There is no mandate to purchase insurance. Anyone foolish enough not to see the value of low cost health insurance deserves to reap the consequences of his (in)action. And don’t bother with the increased emergency room utilization argument. Overuse of emergency rooms by the uninsured is an insignificant fraction of total health care spending. In any event, universal, mandated health insurance doesn’t reduce ER use. Such was the case in Massachusetts where the overburdened system has led to greater ER utilization.

A free-market based system puts the consumer in charge of health care decisions and, as with almost any other free-market based commodity, (think computers), substantially reduces costs. To push the cost curve down even further, some sort of tort reform is required. This would include capping pain and suffering and punitive damages and throwing out frivolous lawsuits and punishing the litigants who bring them.

So how do we get to my idealized scenario? Well, Holman Jenkins in today’s WSJ suggests one pathway without repeal of the ACA.

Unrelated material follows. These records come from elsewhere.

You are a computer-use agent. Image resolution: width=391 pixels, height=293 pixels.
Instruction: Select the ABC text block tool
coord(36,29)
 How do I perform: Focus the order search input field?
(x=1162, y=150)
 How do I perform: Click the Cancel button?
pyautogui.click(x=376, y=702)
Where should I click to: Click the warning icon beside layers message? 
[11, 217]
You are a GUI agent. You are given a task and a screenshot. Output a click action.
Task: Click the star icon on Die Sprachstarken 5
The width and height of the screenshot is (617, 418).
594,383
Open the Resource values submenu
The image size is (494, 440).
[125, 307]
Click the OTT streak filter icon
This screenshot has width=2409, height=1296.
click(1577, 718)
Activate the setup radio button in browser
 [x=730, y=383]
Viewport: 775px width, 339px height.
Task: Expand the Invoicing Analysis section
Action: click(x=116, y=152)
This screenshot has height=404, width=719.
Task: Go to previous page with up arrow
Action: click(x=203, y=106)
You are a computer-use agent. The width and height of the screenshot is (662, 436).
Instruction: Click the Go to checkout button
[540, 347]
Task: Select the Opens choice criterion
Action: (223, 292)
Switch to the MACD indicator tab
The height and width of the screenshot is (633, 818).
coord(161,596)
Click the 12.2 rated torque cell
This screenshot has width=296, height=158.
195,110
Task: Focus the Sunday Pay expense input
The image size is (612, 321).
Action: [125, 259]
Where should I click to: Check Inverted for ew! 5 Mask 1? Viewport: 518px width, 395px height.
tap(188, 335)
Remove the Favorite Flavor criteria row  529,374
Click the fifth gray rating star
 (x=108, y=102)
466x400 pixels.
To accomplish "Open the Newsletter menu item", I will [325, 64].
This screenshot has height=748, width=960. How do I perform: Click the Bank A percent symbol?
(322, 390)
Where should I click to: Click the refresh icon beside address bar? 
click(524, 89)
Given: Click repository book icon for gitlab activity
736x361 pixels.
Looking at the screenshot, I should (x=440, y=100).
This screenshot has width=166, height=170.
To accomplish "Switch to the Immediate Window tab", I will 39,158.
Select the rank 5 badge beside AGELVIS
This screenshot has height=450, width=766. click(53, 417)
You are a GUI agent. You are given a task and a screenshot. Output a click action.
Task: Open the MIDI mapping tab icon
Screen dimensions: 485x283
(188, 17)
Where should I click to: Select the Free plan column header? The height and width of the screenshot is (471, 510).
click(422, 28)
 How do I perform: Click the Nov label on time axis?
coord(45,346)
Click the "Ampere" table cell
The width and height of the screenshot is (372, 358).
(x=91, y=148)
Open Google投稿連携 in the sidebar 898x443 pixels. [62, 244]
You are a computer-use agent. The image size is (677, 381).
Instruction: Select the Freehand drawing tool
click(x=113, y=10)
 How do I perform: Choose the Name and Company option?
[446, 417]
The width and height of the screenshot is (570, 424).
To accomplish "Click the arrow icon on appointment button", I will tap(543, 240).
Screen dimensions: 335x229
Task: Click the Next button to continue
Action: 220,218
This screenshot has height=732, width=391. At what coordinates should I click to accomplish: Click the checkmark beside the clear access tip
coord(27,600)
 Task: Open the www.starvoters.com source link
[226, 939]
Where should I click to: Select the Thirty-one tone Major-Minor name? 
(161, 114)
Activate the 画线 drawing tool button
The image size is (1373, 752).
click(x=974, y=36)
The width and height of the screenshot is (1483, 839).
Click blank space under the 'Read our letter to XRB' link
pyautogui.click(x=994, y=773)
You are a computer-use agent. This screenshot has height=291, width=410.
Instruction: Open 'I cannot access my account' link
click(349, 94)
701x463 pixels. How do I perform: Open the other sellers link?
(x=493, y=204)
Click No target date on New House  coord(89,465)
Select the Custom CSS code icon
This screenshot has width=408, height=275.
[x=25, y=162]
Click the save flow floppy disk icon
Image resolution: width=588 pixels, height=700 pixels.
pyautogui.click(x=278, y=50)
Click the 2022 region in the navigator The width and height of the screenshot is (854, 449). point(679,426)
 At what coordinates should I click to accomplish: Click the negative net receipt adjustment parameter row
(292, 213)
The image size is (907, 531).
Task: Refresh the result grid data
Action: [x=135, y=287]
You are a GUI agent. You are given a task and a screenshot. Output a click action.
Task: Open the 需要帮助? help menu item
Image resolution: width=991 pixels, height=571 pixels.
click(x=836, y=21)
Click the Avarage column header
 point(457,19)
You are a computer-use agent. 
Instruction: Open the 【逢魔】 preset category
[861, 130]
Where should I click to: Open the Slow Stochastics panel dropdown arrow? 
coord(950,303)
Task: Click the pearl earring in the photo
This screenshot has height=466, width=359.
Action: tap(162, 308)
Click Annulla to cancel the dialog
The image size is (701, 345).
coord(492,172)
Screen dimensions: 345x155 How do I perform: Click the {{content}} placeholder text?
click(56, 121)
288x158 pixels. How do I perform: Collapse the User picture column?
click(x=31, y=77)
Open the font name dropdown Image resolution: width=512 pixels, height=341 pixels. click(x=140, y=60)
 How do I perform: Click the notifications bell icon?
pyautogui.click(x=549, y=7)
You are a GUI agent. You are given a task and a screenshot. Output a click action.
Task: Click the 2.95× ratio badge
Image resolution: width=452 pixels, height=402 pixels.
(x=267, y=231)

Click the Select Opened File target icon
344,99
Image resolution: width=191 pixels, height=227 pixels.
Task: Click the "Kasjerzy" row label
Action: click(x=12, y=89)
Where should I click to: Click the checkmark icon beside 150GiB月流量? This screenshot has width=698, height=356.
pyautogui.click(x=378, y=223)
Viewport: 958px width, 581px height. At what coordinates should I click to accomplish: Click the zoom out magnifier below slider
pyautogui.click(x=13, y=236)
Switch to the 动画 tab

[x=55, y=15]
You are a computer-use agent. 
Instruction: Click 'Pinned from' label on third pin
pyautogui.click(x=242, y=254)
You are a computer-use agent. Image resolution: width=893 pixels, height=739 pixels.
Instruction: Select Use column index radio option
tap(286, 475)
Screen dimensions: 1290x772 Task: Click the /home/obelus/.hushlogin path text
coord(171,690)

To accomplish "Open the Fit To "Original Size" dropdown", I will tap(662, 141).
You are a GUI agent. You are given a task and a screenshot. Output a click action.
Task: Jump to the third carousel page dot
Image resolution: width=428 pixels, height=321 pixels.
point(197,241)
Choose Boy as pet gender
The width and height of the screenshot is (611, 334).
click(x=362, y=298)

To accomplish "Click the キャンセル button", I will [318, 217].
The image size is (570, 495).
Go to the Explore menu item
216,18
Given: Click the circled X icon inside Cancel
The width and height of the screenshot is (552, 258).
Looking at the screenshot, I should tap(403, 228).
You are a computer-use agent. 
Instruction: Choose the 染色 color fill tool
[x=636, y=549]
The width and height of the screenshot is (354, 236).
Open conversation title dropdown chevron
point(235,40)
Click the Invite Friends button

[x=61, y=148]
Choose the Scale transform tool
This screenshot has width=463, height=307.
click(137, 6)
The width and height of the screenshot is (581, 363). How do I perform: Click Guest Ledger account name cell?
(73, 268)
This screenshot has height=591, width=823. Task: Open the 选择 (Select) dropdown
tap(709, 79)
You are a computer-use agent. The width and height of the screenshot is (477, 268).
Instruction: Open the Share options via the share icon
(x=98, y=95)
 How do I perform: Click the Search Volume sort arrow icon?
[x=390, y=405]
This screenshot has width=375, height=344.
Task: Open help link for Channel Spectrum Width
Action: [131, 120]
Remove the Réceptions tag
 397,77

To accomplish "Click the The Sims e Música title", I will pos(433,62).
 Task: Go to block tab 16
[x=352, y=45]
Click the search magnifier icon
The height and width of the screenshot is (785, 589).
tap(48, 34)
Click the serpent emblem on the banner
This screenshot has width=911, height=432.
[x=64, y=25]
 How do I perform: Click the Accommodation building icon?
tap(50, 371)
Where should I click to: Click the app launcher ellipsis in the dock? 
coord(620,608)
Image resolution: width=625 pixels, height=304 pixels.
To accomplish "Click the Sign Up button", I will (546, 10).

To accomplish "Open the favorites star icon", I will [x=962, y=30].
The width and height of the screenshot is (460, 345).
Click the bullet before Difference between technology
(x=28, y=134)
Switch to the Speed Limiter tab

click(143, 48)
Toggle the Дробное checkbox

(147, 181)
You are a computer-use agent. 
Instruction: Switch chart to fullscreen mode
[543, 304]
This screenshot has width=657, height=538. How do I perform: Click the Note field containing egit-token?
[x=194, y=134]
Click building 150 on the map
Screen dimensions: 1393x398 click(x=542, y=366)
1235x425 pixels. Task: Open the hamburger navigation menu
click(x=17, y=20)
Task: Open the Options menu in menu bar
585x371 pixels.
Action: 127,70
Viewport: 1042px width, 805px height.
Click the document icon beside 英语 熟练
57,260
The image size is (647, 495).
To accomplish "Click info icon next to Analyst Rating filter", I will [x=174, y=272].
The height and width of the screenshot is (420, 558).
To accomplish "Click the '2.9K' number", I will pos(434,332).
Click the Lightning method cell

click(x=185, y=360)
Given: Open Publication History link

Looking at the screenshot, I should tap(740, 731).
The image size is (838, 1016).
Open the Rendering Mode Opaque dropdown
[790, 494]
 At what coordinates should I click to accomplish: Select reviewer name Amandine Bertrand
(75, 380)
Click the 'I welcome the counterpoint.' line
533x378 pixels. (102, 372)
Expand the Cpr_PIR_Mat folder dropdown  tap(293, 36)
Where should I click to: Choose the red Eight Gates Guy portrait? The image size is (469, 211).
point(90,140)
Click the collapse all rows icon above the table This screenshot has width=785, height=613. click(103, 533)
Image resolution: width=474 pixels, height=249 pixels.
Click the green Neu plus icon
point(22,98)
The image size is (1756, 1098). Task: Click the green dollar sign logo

…Republicans already are lip-committed to a national health-insurance charter that allows insurers to design their own policies and market them across state lines. Republicans are also lip-committed to a tax reform to equalize the tax treatment of health care whether purchased by individuals or by employers on behalf of individuals.

Now just modify the Affordable Care Act so buying any health policy authorized by the new charter, no matter how minimalist, satisfies the employer and individual mandate.

What would follow is a boom in low-cost, high-deductible plans that leave individuals in charge of managing most of their ordinary health-care costs out of pocket. Because it would be cheap, millions who would opt not to buy coverage will buy coverage. Because it will be cheap, companies will direct their low-wage and entry-level employees to this coverage.

Now these workers will be covered for serious illness or injury, getting the rest of us off the hook. As they grow older, wealthier and start families, they will choose more extensive but still rationally limited coverage. Meanwhile, the giant subsidies ObamaCare would dish out to help the middle class afford ObamaCare's gold-plated mandatory coverage would be unneeded.

With consumers shouldering a bigger share of health expenses directly, hospital and doctors would discover the advantages of competing on price and quality. This way lies salvation. In the long run, whatever share of GDP society decides to allocate to health care, it will get its money's worth—the fundamental problem today.

http://online.wsj.com/article/SB10001424052702303649504577496850233678284.html?mod=WSJ_Opinion_LEADTop  

A prediction - Consistent with the mainstream media's continued fawning idolization of its new hero, John Roberts will grace (disgrace?) the covers of Time and Newsweek this week.